Exercise objective: Could you copy out, word for word, the part of the passage below on the Montana state auditor race from "Predators come out, they" to "communities, he said."?

Document extract:
^^^^^^^^^^^^^^^^

Right now, he said, Montanans are living through a crisis. People are being laid off, and, during a crisis, predators thrive.

  Predators come out, they take advantage of people and so Montanans more than ever need someone in the auditor's office who they can trust, who is going to step up and defend them from fraud and who is going to be proactive in getting out in their communities, he said. 

"I've committed to actually using my background as a prosecutor to take on cases in that office to step up and do my part in the office," he said. "I would say, budget-wise it is going to be interesting where we are at and during the budgetary constraints of the upcoming Legislature. I think it's a Montana value to step up and do your part to support our community in the state of Montana when we're in hard times. Our office will do more with less, I'm committed to inject myself and try to do as much as possible as I can."

Right now, he said, the state has an auditor - Rosendale - who has been pushing predatory injunction insurance plans in direct response to the pandemic.

He said he is not going to help insurance companies prey on Montanans, he is going to stop them.

"This is what the race is all about, is protecting people in Montana, making sure that people aren't being preyed on by insurance options that are not good for people and giving people a false sense of security and hope," Morigeau said. "I actually want people to have quality, affordable insurance. I want people to be protected when it comes to the finance side of things, investments and scams that come associated with that especially during the pandemic. I think we have a lot on our plate."

Morigeau said the fact that he is Big Sky born and raised, he grew up in Montana his entire life, affects his attitude.

He said he has a deep respect for the state's outdoor heritage, he went to the state's schools and knows how important the Land Board is to the school systems because he has lived it.

He understands the issues people are living through when it comes to hard times in affording insurance and health care, he said, adding that he has not only lived that himself with his family, but has seen people in communities struggle with affording health insurance.

"I've been here in Montana and watched people dropped from insurance with pre-existing conditions, and so for me this office is critically important because I have been here my entire life, I've watched people struggle with the health care system, getting access to affordable insurance and so that's one of the drivers in why I pursued this office," Morigeau said. "I also think my background as an attorney complements my work in this office, not only my prosecutor's background and the fraud side of this office, and the criminal justice agency piece of this."

He said as for the Land Board, he has a background in forestry and conservation; he was a wildlife firefighter here in Montana.

^^^^^^^^^^^^^^^^

Raw data:
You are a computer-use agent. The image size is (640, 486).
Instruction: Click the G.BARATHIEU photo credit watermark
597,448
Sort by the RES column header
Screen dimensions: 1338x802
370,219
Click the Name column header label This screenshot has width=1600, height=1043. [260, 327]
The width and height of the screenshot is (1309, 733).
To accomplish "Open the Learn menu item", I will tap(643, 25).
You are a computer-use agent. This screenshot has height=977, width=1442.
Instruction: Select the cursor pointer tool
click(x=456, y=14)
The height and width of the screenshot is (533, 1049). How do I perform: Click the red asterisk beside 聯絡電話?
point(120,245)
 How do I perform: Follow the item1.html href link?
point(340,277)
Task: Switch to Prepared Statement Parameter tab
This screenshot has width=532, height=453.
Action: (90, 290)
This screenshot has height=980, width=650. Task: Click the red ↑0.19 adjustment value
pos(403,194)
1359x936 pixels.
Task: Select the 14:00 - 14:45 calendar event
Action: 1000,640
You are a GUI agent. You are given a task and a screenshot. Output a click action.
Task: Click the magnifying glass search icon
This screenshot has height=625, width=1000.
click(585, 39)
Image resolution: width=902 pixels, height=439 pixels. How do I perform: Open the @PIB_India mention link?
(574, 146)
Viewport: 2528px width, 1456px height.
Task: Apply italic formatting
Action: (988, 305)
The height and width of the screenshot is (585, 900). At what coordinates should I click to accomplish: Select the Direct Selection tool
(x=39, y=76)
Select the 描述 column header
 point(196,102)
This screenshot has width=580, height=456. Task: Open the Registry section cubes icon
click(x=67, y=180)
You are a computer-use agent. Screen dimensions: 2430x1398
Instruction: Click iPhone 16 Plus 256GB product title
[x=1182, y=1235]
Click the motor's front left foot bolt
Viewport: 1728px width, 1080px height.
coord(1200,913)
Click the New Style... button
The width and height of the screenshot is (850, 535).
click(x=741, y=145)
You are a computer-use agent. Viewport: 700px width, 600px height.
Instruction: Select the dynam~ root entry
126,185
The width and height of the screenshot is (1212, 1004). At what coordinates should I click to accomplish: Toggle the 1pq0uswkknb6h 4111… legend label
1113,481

^^^^^^^^^^^^^^^^

Task answer:
Predators come out, they take advantage of people and so Montanans more than ever need someone in the auditor's office who they can trust, who is going to step up and defend them from fraud and who is going to be proactive in getting out in their communities, he said.